L’expression perpétuité incompressible s’emploie quand on parle d’une peine de prison, et en particulier de sa période de sûreté. Rappelons déjà que la prison à perpétuité, la réclusion criminelle à perpétuité, c’est une peine de prison qui consiste à enfermer un criminel pour le restant de ses jours.
Cependant, dans la plupart des cas en France, une personne condamnée à perpétuité peut demander sa libération, ou un aménagement de peine, après l’écoulement d’une période de sûreté. La durée maximale de cette période de sûreté est fixée à 22 ans.
À l’inverse, quand on parle de perpétuité incompressible, c’est cette période de sûreté qui est incompressible : elle ne peut pas être réduite, elle n’a pas de date de fin.
En principe, le détenu reste donc en prison toute sa vie, il ne peut pas demander d’aménagement de sa peine.

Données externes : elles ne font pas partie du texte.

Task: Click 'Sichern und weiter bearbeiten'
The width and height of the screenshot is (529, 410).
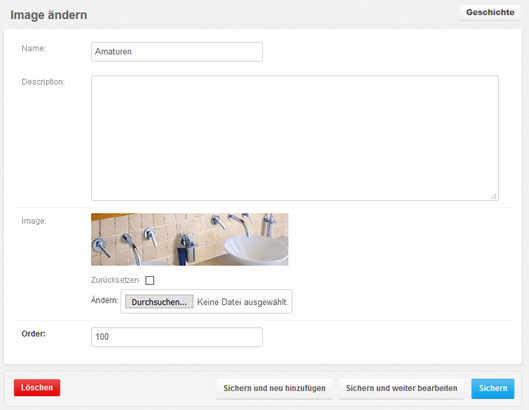Action: coord(401,388)
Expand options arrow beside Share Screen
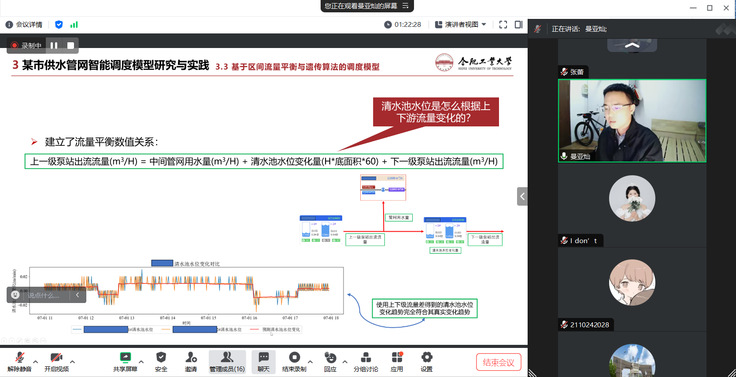736x377 pixels. point(141,362)
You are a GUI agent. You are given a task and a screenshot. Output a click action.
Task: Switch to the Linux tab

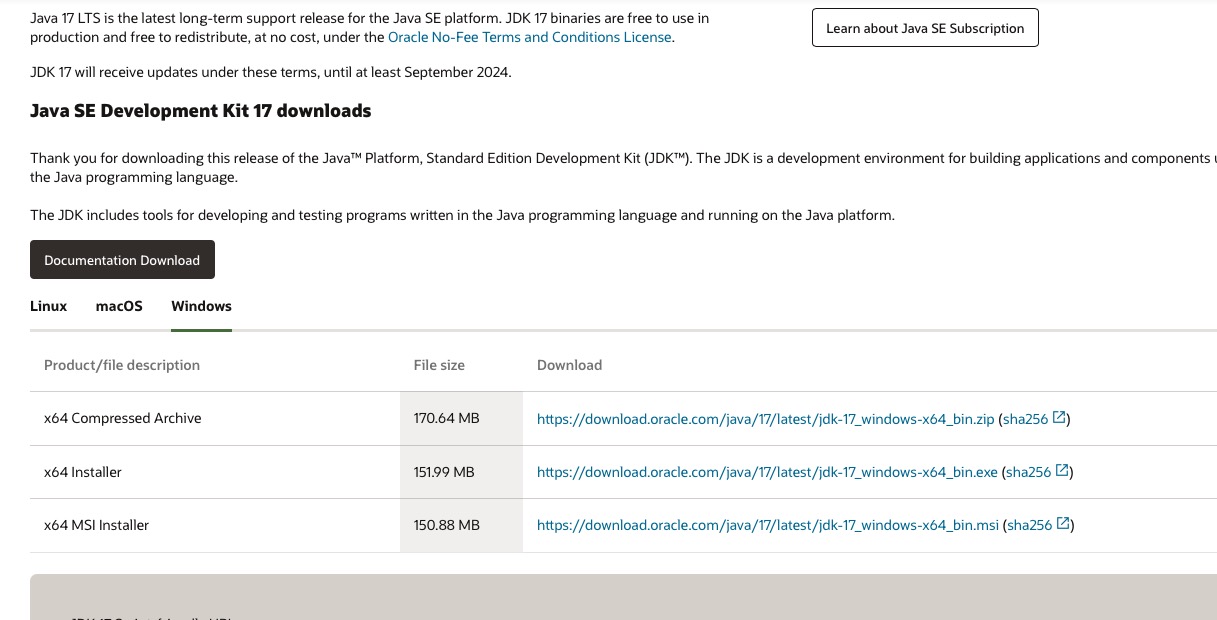tap(48, 306)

Seule l’intervention des juges d’application des peines, au bout de 30 ans de réclusion, peut revenir sur ce point, pour qu’un aménagement de peine soit envisagé.
En France, il est extrêmement rare qu’une personne soit condamnée à la réclusion criminelle à perpétuité avec période de sûreté incompressible. Seuls les auteurs des crimes les plus graves, par exemple les crimes terroristes, peuvent être punis par cette peine.